In how many ways can 7 people be seated in a row o chairs if Jane and Joe must sit next to each other?

Jan 21, 2018

Seven people can be seated in 6!*2! =1440 ways, if two of them must be seated together.

Explanation:

This is a question about permutations. A permutation is an arrangement of a certain amount of objects in a specific order.

For example, if we have two people, $A$ and $B$, we can arrange them in a row of two chairs in two ways

$A B$ or $B A$

Each of these two arrangements is a permutation. Thus, there are only two possible permutations in the example.

If we have seven people it gets a bit trickier. We must use the multiplication principle.

If we have seven people and we want to know how many ways we can arrange them in a row of seven chairs, using the multiplication principle, we multiply all the options together to get the total number of arrangements. E.g. there are 7 options for the first seat, 6 for the second (because one has been used), 5 for the third, 4 for the fourth, and so on.

7*6*5*4*3*2*1=7! =5040

So there are 5040 ways of arranging seven people in a row of seven chairs.

I think the proof of this is best seen by making a tree diagram and noting that the number of branches at the end tells you the number of possible arrangements/permutations. The tree for seven people is way too big so if you want to test this, do it with a smaller number, such as three people (there will be $3 \cdot 2 \cdot 1 = 6$ branches/arrangements). I won't go into more detail on how this works, other than to say that it is very important and should be understood if you want to deal with permutations or probability.

Now, let's call each person $A , B , C , D , E , F , G$

The answer is not 5040 because we have a restriction, two of the people must sit next to each other. We'll call Jane and Joe, $A$ and $B$. Group them together and call them one object, $X$.

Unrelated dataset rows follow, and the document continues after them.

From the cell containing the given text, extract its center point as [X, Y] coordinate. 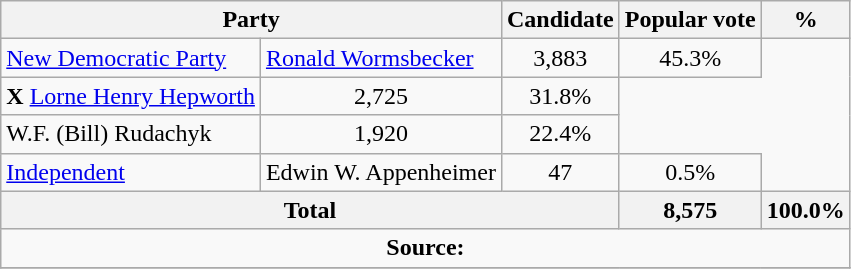
1,920 [380, 134]
Popular vote [690, 20]
Source: [426, 248]
3,883 [560, 58]
Total [310, 210]
Ronald Wormsbecker [380, 58]
45.3% [690, 58]
8,575 [690, 210]
0.5% [690, 172]
New Democratic Party [131, 58]
Candidate [560, 20]
Independent [131, 172]
X Lorne Henry Hepworth [131, 96]
2,725 [380, 96]
47 [560, 172]
Party [252, 20]
31.8% [560, 96]
% [806, 20]
100.0% [806, 210]
W.F. (Bill) Rudachyk [131, 134]
22.4% [560, 134]
Edwin W. Appenheimer [380, 172]
Find where the given text appears and provide that cell's center as (X, Y) coordinate. 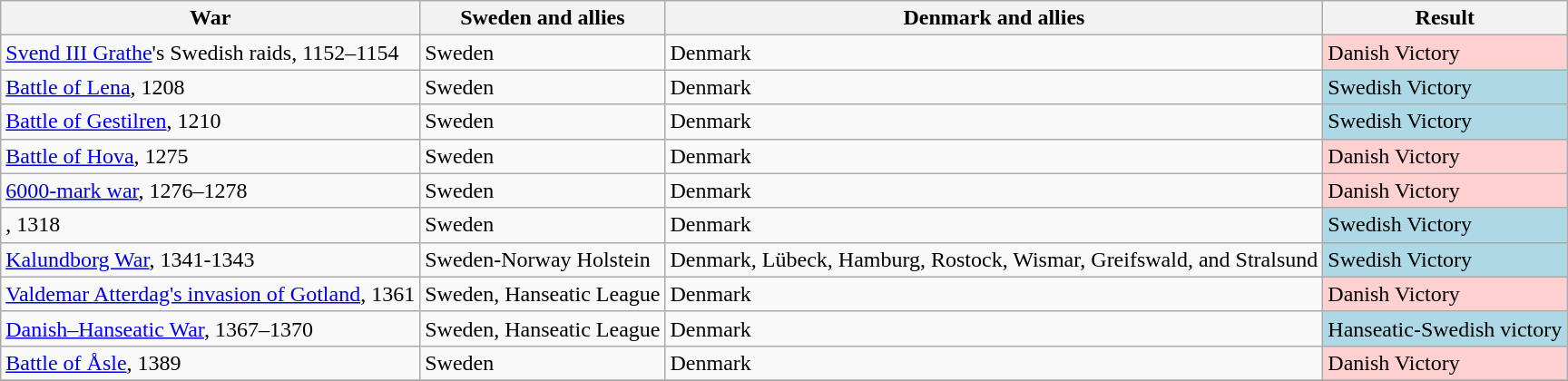
Kalundborg War, 1341-1343 (211, 260)
Denmark and allies (995, 18)
Sweden and allies (543, 18)
Battle of Åsle, 1389 (211, 363)
Hanseatic-Swedish victory (1445, 328)
Danish–Hanseatic War, 1367–1370 (211, 328)
War (211, 18)
Sweden-Norway Holstein (543, 260)
, 1318 (211, 225)
Battle of Lena, 1208 (211, 87)
Battle of Hova, 1275 (211, 156)
Svend III Grathe's Swedish raids, 1152–1154 (211, 53)
Result (1445, 18)
Valdemar Atterdag's invasion of Gotland, 1361 (211, 294)
Denmark, Lübeck, Hamburg, Rostock, Wismar, Greifswald, and Stralsund (995, 260)
6000-mark war, 1276–1278 (211, 191)
Battle of Gestilren, 1210 (211, 122)
From the cell containing the given text, extract its center point as [x, y] coordinate. 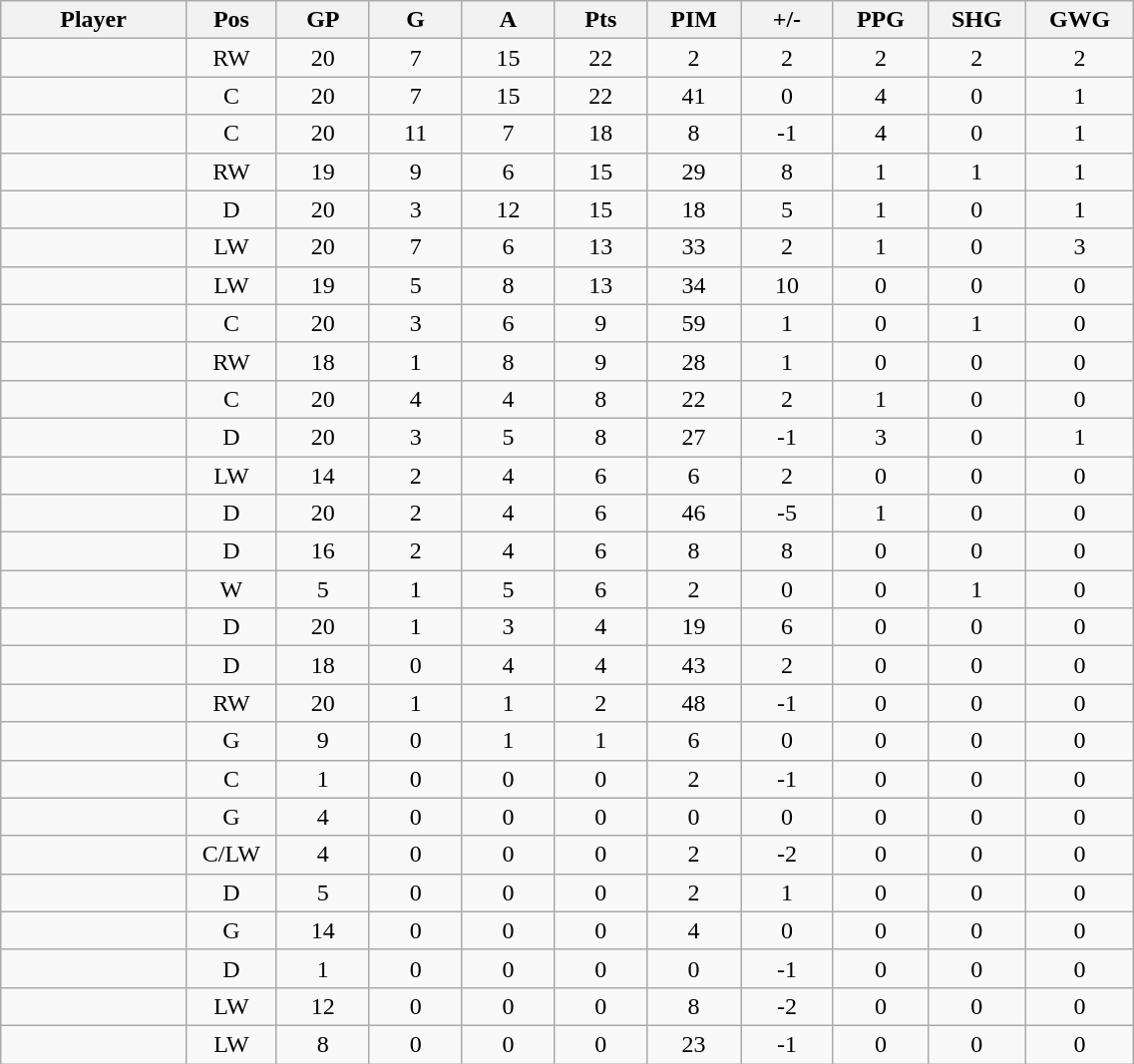
+/- [786, 20]
43 [694, 665]
PPG [880, 20]
16 [323, 552]
27 [694, 437]
28 [694, 361]
46 [694, 514]
C/LW [231, 855]
A [509, 20]
34 [694, 285]
29 [694, 172]
W [231, 589]
GP [323, 20]
-5 [786, 514]
23 [694, 1044]
48 [694, 703]
PIM [694, 20]
59 [694, 323]
33 [694, 247]
GWG [1079, 20]
Player [94, 20]
SHG [976, 20]
41 [694, 96]
Pts [600, 20]
11 [415, 134]
Pos [231, 20]
10 [786, 285]
Locate the cell with the specified text and output its [X, Y] center coordinate. 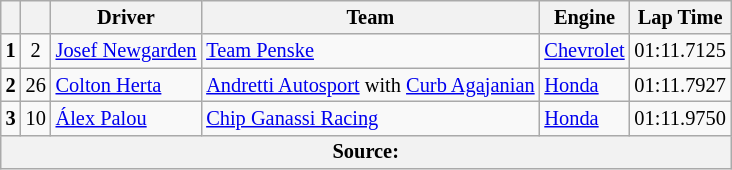
Chevrolet [584, 51]
10 [36, 118]
Colton Herta [126, 85]
01:11.9750 [680, 118]
26 [36, 85]
Josef Newgarden [126, 51]
Team [370, 17]
01:11.7125 [680, 51]
Team Penske [370, 51]
1 [11, 51]
Driver [126, 17]
Source: [366, 152]
3 [11, 118]
Lap Time [680, 17]
01:11.7927 [680, 85]
Álex Palou [126, 118]
Andretti Autosport with Curb Agajanian [370, 85]
Chip Ganassi Racing [370, 118]
Engine [584, 17]
For the text-containing cell, return its midpoint in [X, Y] coordinate format. 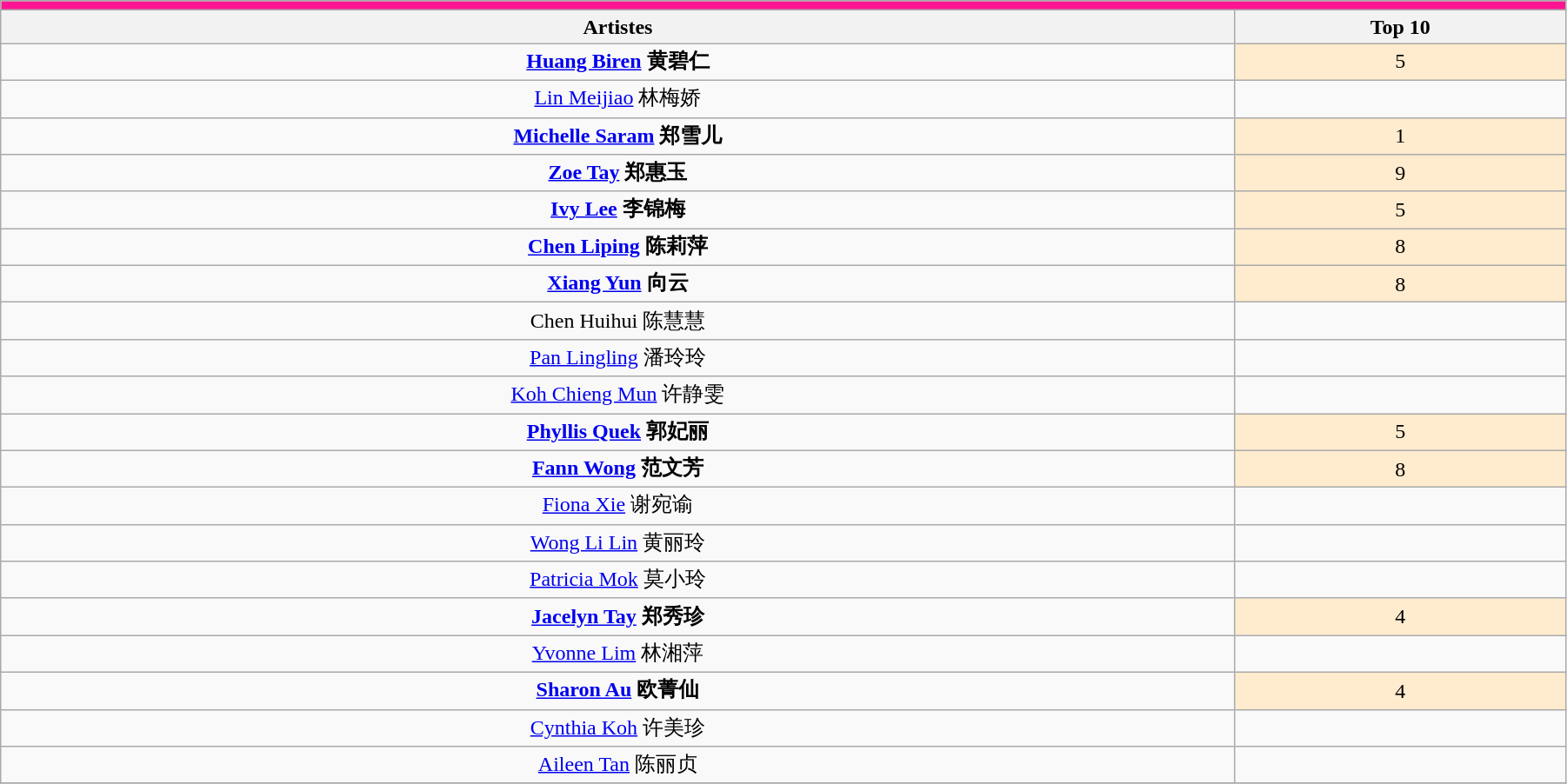
Yvonne Lim 林湘萍 [617, 654]
Michelle Saram 郑雪儿 [617, 136]
Pan Lingling 潘玲玲 [617, 358]
Patricia Mok 莫小玲 [617, 581]
Artistes [617, 27]
Chen Huihui 陈慧慧 [617, 322]
Chen Liping 陈莉萍 [617, 247]
Fann Wong 范文芳 [617, 470]
Jacelyn Tay 郑秀珍 [617, 617]
Sharon Au 欧菁仙 [617, 690]
Fiona Xie 谢宛谕 [617, 506]
Aileen Tan 陈丽贞 [617, 765]
9 [1400, 174]
Top 10 [1400, 27]
Ivy Lee 李锦梅 [617, 210]
Phyllis Quek 郭妃丽 [617, 433]
Huang Biren 黄碧仁 [617, 63]
1 [1400, 136]
Xiang Yun 向云 [617, 283]
Koh Chieng Mun 许静雯 [617, 395]
Cynthia Koh 许美珍 [617, 729]
Lin Meijiao 林梅娇 [617, 99]
Wong Li Lin 黄丽玲 [617, 543]
Zoe Tay 郑惠玉 [617, 174]
Search for the cell housing the specified text and yield its [x, y] center coordinate. 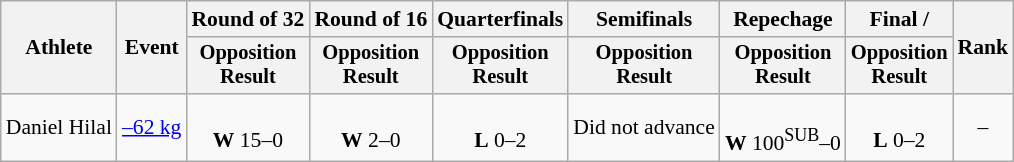
Rank [984, 48]
Daniel Hilal [59, 128]
Event [152, 48]
Athlete [59, 48]
Semifinals [644, 19]
– [984, 128]
Round of 32 [248, 19]
Did not advance [644, 128]
W 15–0 [248, 128]
Round of 16 [370, 19]
Quarterfinals [500, 19]
W 2–0 [370, 128]
Repechage [783, 19]
Final / [900, 19]
W 100SUB–0 [783, 128]
–62 kg [152, 128]
Capture the cell that displays the provided text and extract its (x, y) central coordinate. 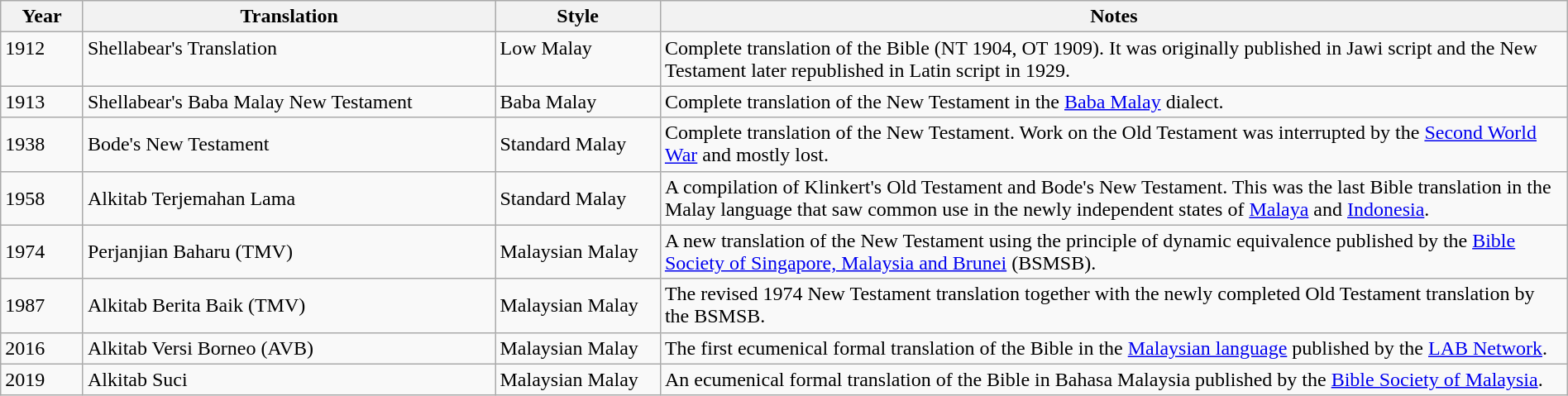
Shellabear's Baba Malay New Testament (289, 102)
1987 (42, 306)
2019 (42, 380)
1912 (42, 60)
1958 (42, 198)
Alkitab Suci (289, 380)
An ecumenical formal translation of the Bible in Bahasa Malaysia published by the Bible Society of Malaysia. (1113, 380)
Translation (289, 17)
Perjanjian Baharu (TMV) (289, 251)
Complete translation of the New Testament. Work on the Old Testament was interrupted by the Second World War and mostly lost. (1113, 144)
Complete translation of the New Testament in the Baba Malay dialect. (1113, 102)
Bode's New Testament (289, 144)
Low Malay (577, 60)
Shellabear's Translation (289, 60)
Baba Malay (577, 102)
Alkitab Versi Borneo (AVB) (289, 348)
1974 (42, 251)
Notes (1113, 17)
Year (42, 17)
2016 (42, 348)
Style (577, 17)
1938 (42, 144)
Alkitab Berita Baik (TMV) (289, 306)
Alkitab Terjemahan Lama (289, 198)
The revised 1974 New Testament translation together with the newly completed Old Testament translation by the BSMSB. (1113, 306)
1913 (42, 102)
The first ecumenical formal translation of the Bible in the Malaysian language published by the LAB Network. (1113, 348)
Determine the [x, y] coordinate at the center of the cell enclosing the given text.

Now we effectively have six objects

$X , C , D , E , F , G$

where $X = A , B$

Using the multiplication principle, we can arrange six objects in 6! ways

6*5*4*3*2*1=6! =720

But we also have to take into consideration the group, $X$, which can also be arranged in multiple ways

$A B$ or $B A$

2*1=2! =2

To take this into account and get the total number of arrangements, we must use the multiplication principle again. This involves multiplying the number of arrangements of six objects by the number of arrangements of the group, $X$

$720 \cdot 2 = 1440$

This makes sense because we have 720 arrangements where $A$ is first, but we can have another 720 arrangements where $B$ is first.